== Records for this exercise ==

....

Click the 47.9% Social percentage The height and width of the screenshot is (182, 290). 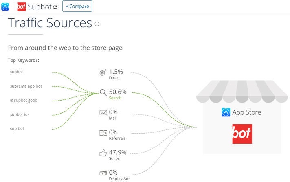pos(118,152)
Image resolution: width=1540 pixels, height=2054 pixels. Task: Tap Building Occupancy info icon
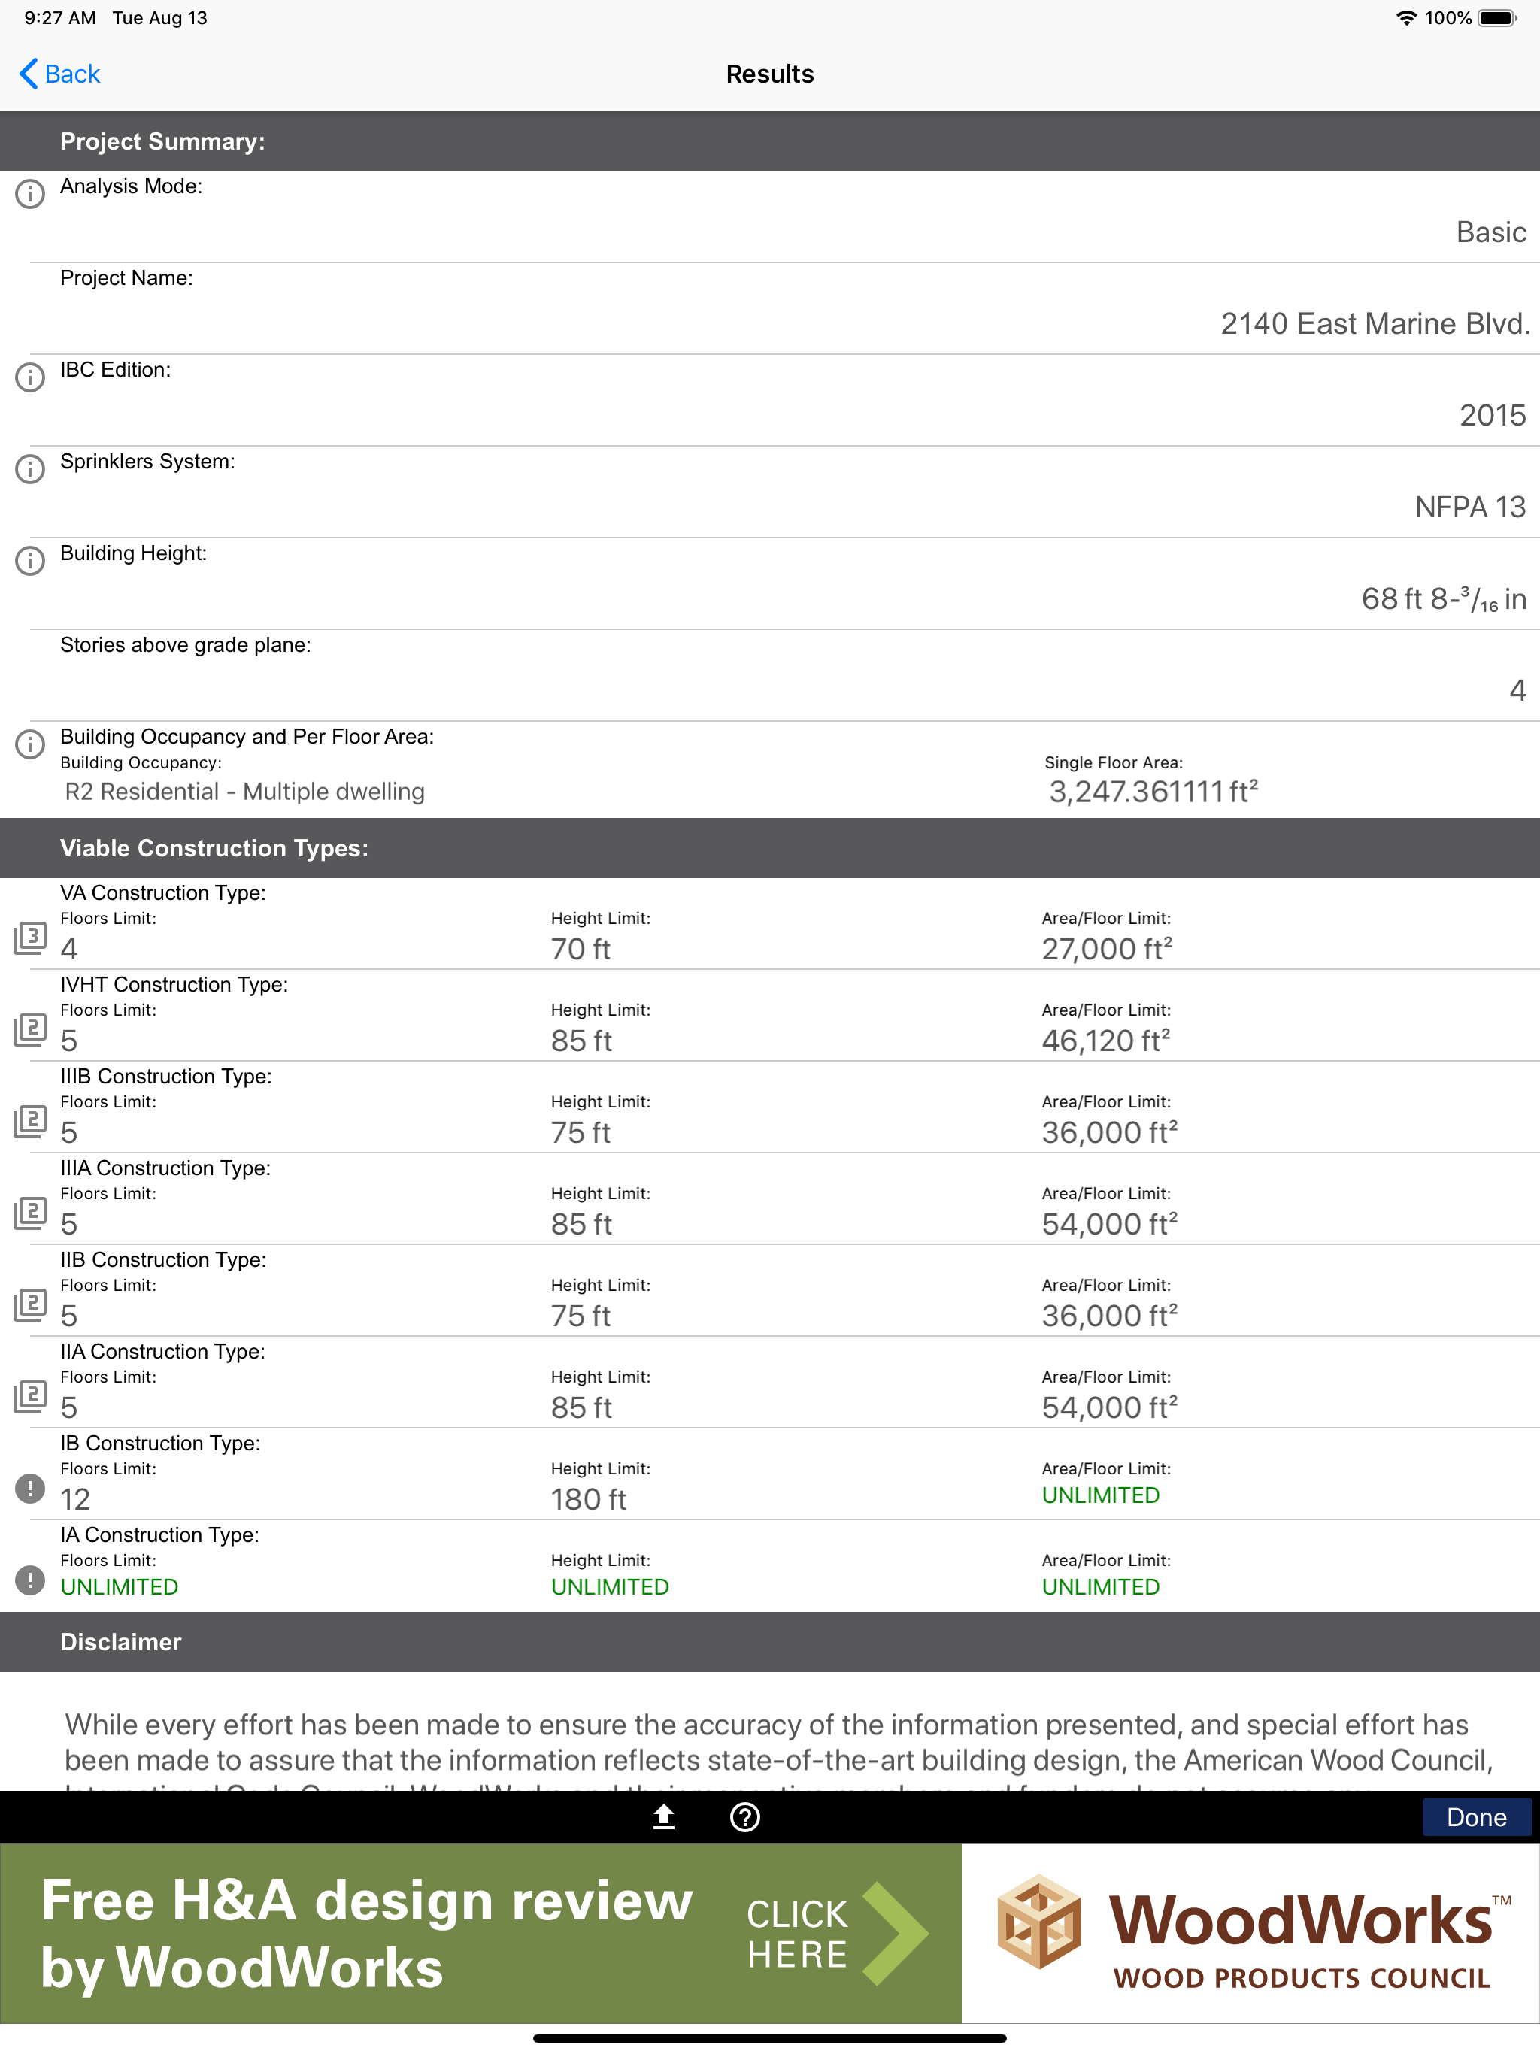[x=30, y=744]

....

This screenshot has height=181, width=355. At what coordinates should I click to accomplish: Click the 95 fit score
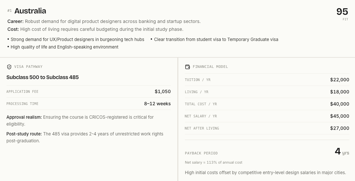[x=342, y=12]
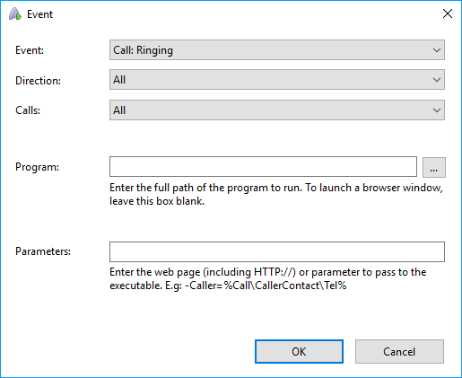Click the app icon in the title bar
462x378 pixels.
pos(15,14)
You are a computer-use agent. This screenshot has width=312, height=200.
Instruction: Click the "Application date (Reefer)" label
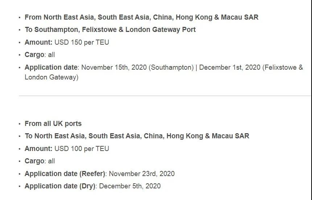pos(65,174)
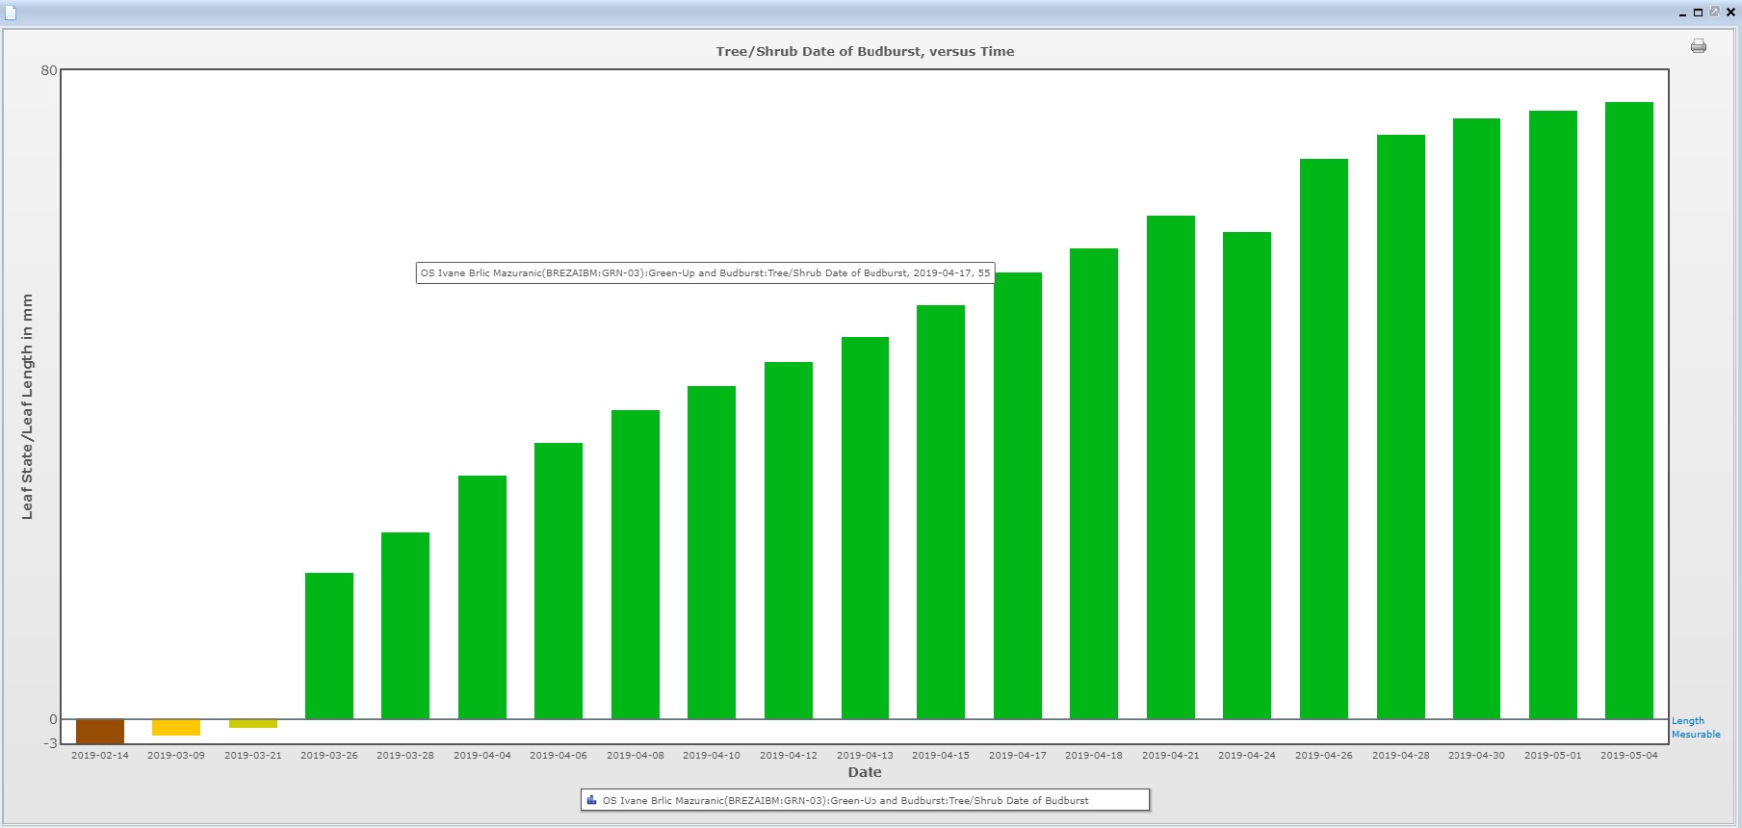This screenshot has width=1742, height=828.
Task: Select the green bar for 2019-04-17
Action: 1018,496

....

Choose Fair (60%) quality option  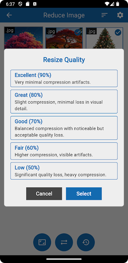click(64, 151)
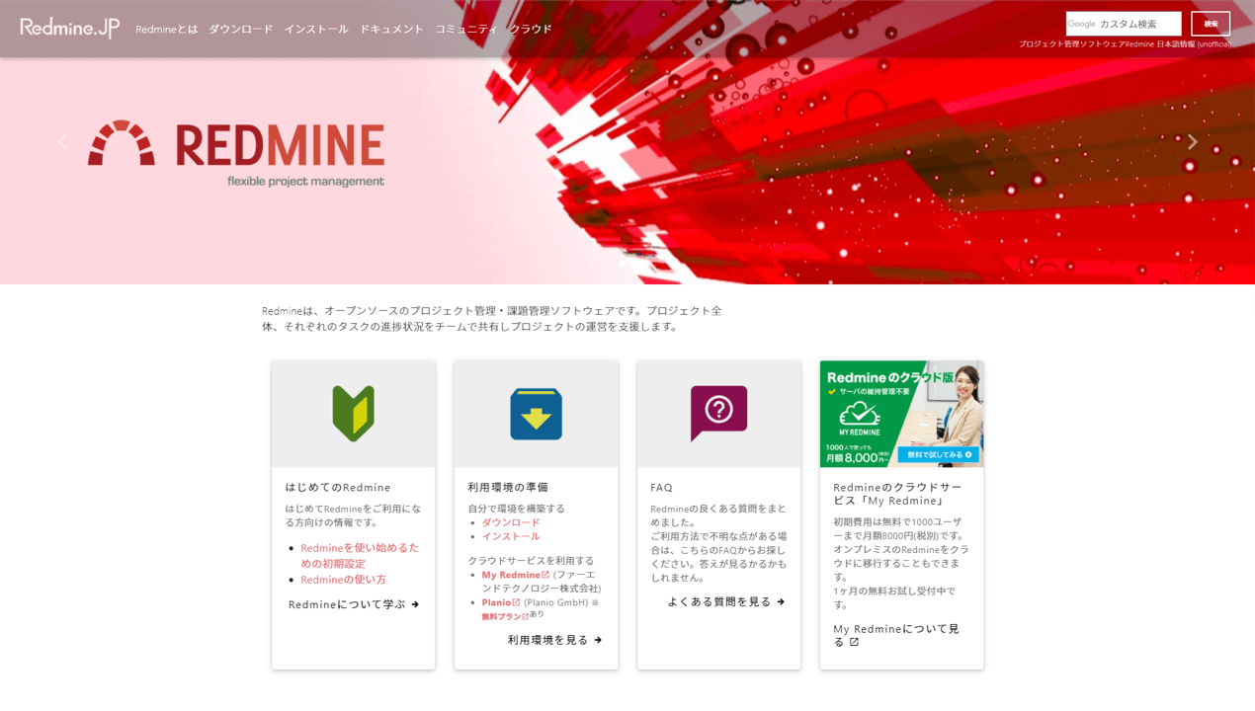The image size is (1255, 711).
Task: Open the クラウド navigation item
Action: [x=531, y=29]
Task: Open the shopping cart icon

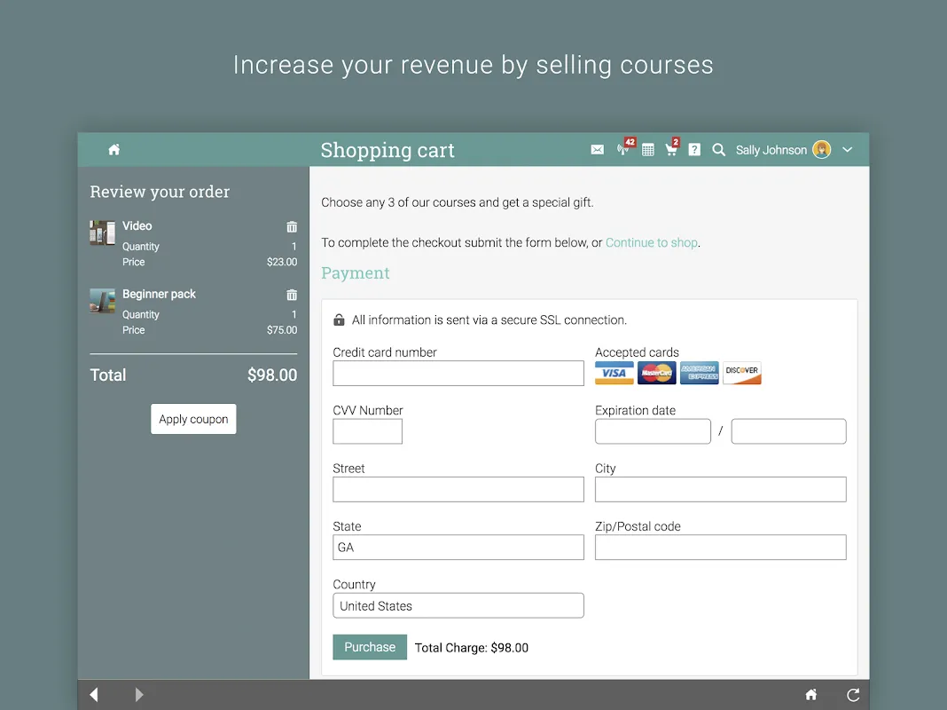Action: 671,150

....

== Problem to solve ==
Count the lines in the rows above that contain the string "pixels". Reply with the number alone.

== Expected answer ==
2